Now, don’t ask me how I did what came next. Even I don’t know. But somehow, I made a commitment to myself to graduate with my class. I had no great epiphany. I did not have a transformation that one could see in a montage in a movie where I started to hit the books frantically. I just willed myself to do it. I think it was some atavistic self-preservation.

I needed to reach the finish line. I needed to get out of that place.

I also vowed to rid myself of this nasty little gambling habit—and attendant debt—I’d developed. The low point: taking my friend Scott into my walk-in closet, saying he could have whatever he wanted for fifty dollars. He took my leather jacket. So one day, I called my mother and divulged my bind. In an exceptionally calm manner, she gave me the stern maternal talking-to that I desperately needed. She then sent me a check to cover my debt. I paid it. And that was the last of my dealings with my bookie. Moms can do that to you.

By now, I knew that graduating was less about getting the degree than it was getting my release papers from New Orleans. Pushing myself through my credit quandary would take more than will—it would take finesse. I hadn’t fulfilled my math requirement, mostly
because it was the only course that had a mandatory attendance requirement. I had dropped it my first semester, my second semester, and my third semester. At the time, I remember thinking,
By the time I’m a senior, I’ll have my act together, and I’ll pay attention. I know I’ll be a better student by my senior year.

Yeah, right.

So the last semester, I had to take math. If my Humanities professors thought I was giving them short shrift, this poor Chinese grad student whose job it was to instill in me the basics of precalculus got no shrift. He went shriftless. Going into the final, my last week of class during senior year, I knew less than the day the class started. My test-taking strategy for this, my last test of my woeful college career, was figuring
I’m twenty-two years old. I’ve
got
to know more about this subject than the average fifteen-year-old high-school student.

Wrong!

The test had twenty questions. As is customary, they required correct answers. And to make matters worse, apparently they wanted me to show my work. After a look through the twenty questions, I noticed that the first was the easiest, and each question was more difficult than the previous one, so that the last was the hardest. After I stared at question one for about fifteen minutes, hoping that I would be inspired, waiting for the math muse, I realized that today was not going to be my day.
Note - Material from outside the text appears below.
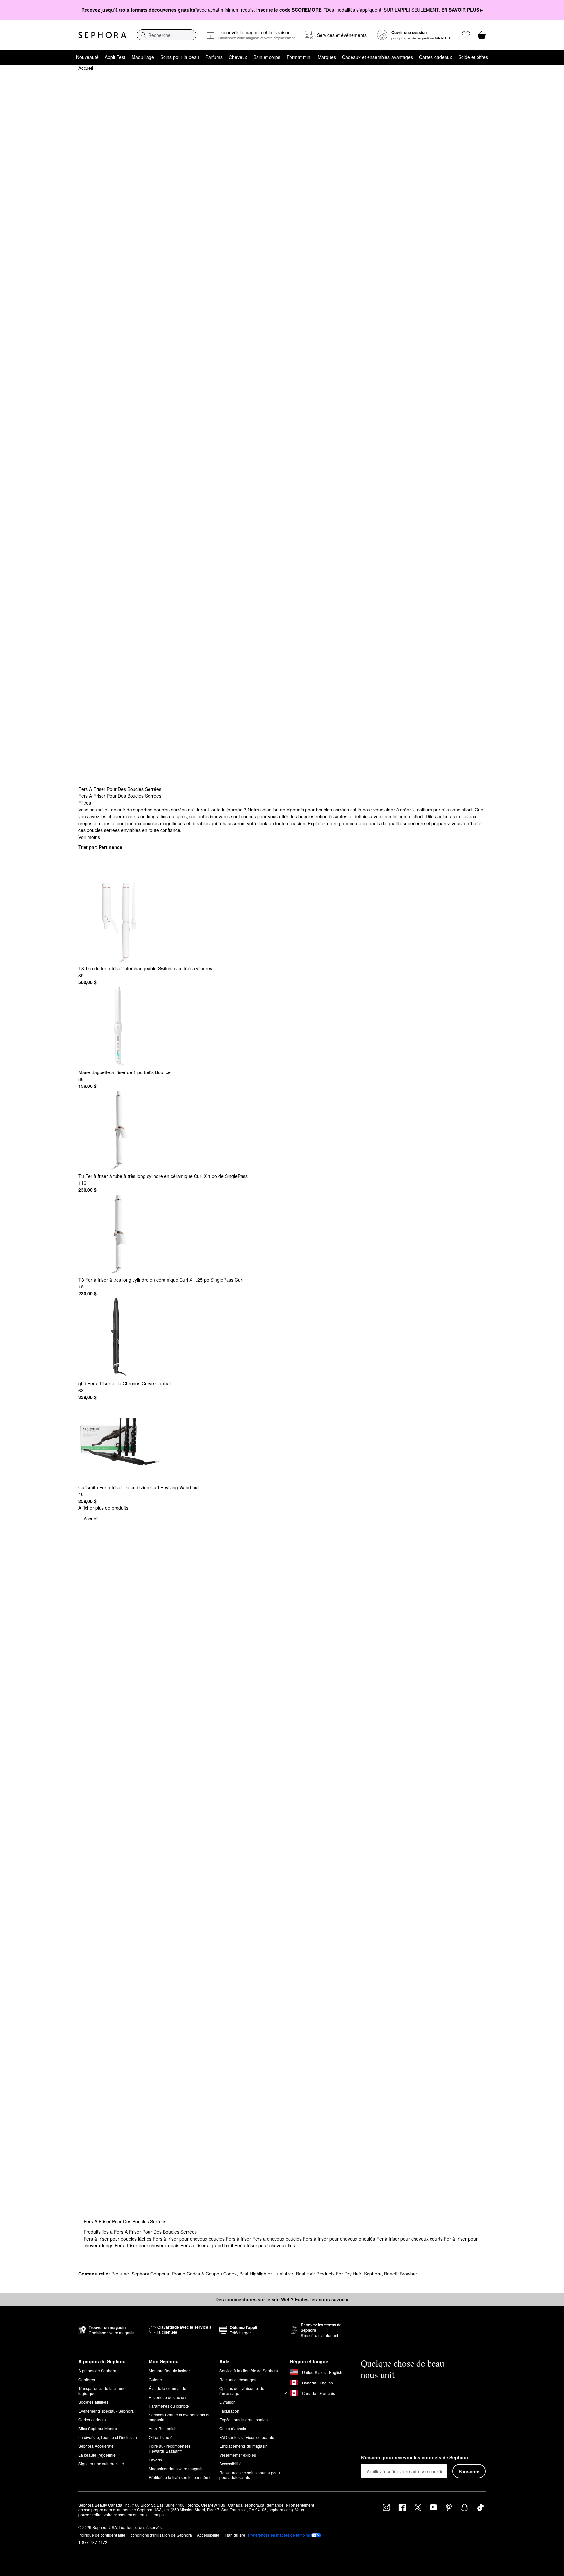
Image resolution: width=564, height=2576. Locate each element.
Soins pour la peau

I started to see my life passing before my eyes. I started to consider that maybe years of skating by, recklessly expecting everything to work out, had been exactly the wrong approach to derivatives. It was a big moment for someone raised on—and among—the trusty happy endings of Hollywood. Apparently, I realized, sometimes it
doesn’t
work out. Sometimes you have to
make
it work out. Which means: maybe values
do
matter. I took a deep breath, stood up,
walked toward the teacher, as the rest of the class scribbled away—and asked that he join me outside the classroom.